Directions: Below is a listing; reproduce exactly its lines from the one containing "Task: Open Modify Onion Markers icon" to its last line, both ends kept, and no other lines.

Extracted material:
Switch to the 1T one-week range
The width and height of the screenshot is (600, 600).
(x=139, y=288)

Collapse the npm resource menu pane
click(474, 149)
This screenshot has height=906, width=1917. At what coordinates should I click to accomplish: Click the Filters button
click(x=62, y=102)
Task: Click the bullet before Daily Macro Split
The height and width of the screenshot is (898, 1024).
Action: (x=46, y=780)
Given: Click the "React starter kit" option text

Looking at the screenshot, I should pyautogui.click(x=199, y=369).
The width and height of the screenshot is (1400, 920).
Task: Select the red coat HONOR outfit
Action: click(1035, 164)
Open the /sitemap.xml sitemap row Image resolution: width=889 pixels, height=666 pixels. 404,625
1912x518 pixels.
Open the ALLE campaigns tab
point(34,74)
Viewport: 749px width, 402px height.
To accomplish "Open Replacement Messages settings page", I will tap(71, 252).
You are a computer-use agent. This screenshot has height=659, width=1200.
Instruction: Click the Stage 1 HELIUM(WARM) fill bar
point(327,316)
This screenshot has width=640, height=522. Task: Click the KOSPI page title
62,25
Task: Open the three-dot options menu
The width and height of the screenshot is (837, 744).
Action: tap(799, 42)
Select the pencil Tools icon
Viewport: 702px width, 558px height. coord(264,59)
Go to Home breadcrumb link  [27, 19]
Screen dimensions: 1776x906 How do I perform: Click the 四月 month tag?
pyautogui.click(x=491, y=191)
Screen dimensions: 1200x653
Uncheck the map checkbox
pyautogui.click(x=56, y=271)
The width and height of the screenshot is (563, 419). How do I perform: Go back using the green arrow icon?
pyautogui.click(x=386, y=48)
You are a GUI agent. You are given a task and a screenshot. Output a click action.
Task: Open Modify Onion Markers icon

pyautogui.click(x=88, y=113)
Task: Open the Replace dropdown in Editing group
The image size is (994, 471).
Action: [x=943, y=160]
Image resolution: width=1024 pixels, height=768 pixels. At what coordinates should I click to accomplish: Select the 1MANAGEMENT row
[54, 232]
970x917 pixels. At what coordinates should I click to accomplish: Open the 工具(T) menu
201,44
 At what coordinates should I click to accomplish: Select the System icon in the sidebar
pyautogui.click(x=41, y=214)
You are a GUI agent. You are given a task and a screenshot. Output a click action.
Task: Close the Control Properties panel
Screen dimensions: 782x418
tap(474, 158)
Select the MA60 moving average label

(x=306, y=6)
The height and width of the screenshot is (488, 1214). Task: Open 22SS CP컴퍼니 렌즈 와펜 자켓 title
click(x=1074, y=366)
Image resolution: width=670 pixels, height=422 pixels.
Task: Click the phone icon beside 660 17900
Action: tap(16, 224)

Result for this exercise:
Task: Open Modify Onion Markers icon

pyautogui.click(x=88, y=113)
Task: Open the Replace dropdown in Editing group
The image size is (994, 471).
Action: [x=943, y=160]
Image resolution: width=1024 pixels, height=768 pixels. At what coordinates should I click to accomplish: Select the 1MANAGEMENT row
[54, 232]
970x917 pixels. At what coordinates should I click to accomplish: Open the 工具(T) menu
201,44
 At what coordinates should I click to accomplish: Select the System icon in the sidebar
pyautogui.click(x=41, y=214)
You are a GUI agent. You are given a task and a screenshot. Output a click action.
Task: Close the Control Properties panel
Screen dimensions: 782x418
tap(474, 158)
Select the MA60 moving average label

(x=306, y=6)
The height and width of the screenshot is (488, 1214). Task: Open 22SS CP컴퍼니 렌즈 와펜 자켓 title
click(x=1074, y=366)
Image resolution: width=670 pixels, height=422 pixels.
Task: Click the phone icon beside 660 17900
Action: tap(16, 224)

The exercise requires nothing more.